Robert Kennedy told an audience in Des Moines, Iowa that McCarthy was "setting forth his honest views on what is best for our nation, just as President Johnson is carrying out policies which he believes are best for our nation. The motives of neither should be impugned." He then paid McCarthy what was for him a high compliment by comparing the criticisms of the Minnesota senator to similar charges "made in 1960 against President Kennedy."

On March 12, 1968, McCarthy stunned President Johnson and his political advisers in New Hampshire by capturing 42.2 percent of the Democratic vote to Johnson's 49.4 percent. An additional 5,511 Republican write-in votes for McCarthy meant that in the overall tally he trailed the President by a scant 230 votes. Publicly, President Johnson dismissed McCarthy's victory as "insignificant"; "New Hampshire is the only place," he scoffed on election night, "where candidates can claim 20 percent as a landslide, 40 percent as a mandate, and 60 percent as unanimous." Despite his public nonchalance, Johnson ordered his staff to produce a detailed analysis of the New Hampshire vote, paying particular attention to his campaign's mistakes, and to the voting tendencies of Catholics and organized labor.

The youthful volunteers for McCarthy, motivated by their strong desire for peace in Vietnam, proclaimed their candidate's victory a repudiation of the war. However, a well-publicized poll of New Hampshire voters conducted by Lou Harris showed that as many hawks as doves voted for McCarthy. The Harris poll estimated that had the war been the central issue, McCarthy would have received only 22 percent of the vote. New Hampshire's Democratic voters were more anti-Johnson than anti-war. McCarthy's appeal, in Harris's words, was primarily among the "egghead, affluent, suburban vote." In his syndicated column, Harris contrasted McCarthy's relatively limited New Hampshire constituency with Robert Kennedy's broader national strength among lower income groups, although RFK at that time was still not willing to jump into the race.

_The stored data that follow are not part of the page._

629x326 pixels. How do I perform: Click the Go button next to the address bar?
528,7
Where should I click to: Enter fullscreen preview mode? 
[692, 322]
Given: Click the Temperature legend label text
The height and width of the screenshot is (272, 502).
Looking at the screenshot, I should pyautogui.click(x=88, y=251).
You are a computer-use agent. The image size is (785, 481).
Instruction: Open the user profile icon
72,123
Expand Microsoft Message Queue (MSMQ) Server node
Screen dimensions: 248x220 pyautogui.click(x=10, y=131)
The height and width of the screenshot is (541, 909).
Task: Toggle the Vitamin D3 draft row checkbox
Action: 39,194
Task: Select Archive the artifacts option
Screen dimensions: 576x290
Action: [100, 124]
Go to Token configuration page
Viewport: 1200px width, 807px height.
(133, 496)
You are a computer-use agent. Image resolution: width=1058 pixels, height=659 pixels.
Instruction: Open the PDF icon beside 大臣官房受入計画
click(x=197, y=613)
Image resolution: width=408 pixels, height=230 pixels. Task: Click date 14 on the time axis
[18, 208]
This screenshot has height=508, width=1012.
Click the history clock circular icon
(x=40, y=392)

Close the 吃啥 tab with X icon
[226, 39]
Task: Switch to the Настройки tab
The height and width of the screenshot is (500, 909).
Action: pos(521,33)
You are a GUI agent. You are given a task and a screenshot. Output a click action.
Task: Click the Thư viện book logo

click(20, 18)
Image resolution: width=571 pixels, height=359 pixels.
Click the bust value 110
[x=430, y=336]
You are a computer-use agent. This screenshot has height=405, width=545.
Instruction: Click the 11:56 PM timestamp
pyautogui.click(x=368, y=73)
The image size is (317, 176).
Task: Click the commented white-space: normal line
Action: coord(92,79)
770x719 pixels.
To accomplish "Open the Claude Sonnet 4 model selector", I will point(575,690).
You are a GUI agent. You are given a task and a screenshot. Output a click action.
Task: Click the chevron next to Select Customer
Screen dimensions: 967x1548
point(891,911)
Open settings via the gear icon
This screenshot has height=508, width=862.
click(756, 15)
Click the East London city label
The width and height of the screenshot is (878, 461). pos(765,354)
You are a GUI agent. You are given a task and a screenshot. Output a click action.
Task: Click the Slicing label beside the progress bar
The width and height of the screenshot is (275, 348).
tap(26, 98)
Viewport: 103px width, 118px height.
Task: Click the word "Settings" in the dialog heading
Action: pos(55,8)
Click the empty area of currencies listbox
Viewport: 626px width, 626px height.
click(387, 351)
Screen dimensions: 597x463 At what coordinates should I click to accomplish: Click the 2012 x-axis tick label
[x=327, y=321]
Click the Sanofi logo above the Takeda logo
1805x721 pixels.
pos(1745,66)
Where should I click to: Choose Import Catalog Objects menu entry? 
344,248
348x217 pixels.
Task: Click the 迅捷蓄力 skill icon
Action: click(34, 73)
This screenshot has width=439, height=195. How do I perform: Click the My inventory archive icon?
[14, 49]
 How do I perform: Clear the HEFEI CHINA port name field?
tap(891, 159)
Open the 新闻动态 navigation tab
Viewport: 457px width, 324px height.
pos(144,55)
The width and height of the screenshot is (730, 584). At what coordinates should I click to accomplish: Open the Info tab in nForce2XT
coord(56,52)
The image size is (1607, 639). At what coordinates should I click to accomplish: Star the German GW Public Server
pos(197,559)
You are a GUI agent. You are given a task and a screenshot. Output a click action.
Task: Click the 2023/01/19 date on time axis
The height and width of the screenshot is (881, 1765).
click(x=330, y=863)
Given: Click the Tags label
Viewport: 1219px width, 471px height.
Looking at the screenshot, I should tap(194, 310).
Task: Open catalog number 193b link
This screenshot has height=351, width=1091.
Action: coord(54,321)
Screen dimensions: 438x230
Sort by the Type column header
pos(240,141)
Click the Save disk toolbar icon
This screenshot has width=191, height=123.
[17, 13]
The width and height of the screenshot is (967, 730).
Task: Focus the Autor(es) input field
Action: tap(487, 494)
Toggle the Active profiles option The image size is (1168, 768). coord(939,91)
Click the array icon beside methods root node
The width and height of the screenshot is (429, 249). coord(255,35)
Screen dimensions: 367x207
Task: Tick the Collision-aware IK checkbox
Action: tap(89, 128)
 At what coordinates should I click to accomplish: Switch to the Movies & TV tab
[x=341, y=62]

The RFK people followed events in New Hampshire closely and used the McCarthy campaign as a stalking horse. Four days later, on March 16, 1968, Kennedy announced he was entering the remaining the Democratic primaries.

Today, in New Hampshire, my guess is that Obama is going to win overwhelmingly the independent voters who might be more anti-Bush than they are anti-Iraq occupation. But since all of the GOP presidential candidates have so yoked themselves to fervently supporting Bush's war, the occupation now seems synonymous with the Republican Party.

Democratic candidates who voted in favor of Bush's war resolution in October 2002 should be held accountable. They are damaged goods no matter what they say now because they gave Bush a vote of confidence when they should have been standing up against him. One gets the impression that if the public hadn't already soured on the Iraq occupation both Hillary Clinton and John Edwards would be toeing the John Kerry 2004 line of tactical criticism combined with promised better management of the occupation, which misses the point that the invasion was illegal and illegitimate to begin with. These Democratic candidates who voted for Bush's war now find themselves in the same position that Lyndon Johnson and Hubert Humphrey were in 1968. They must defend and support a failed violent military engagement that the American people have already turned the page on.

Obama is maneuvering through a political mine field that is similar to 1968. He is the only front-running Democratic candidate who is not tainted by voting in favor of giving Bush the green light to illegally invade and occupy Iraq. He is also the "Anti-Bush." Obama is the candidate who is the most UNLIKE Bush in every way. And that is very appealing.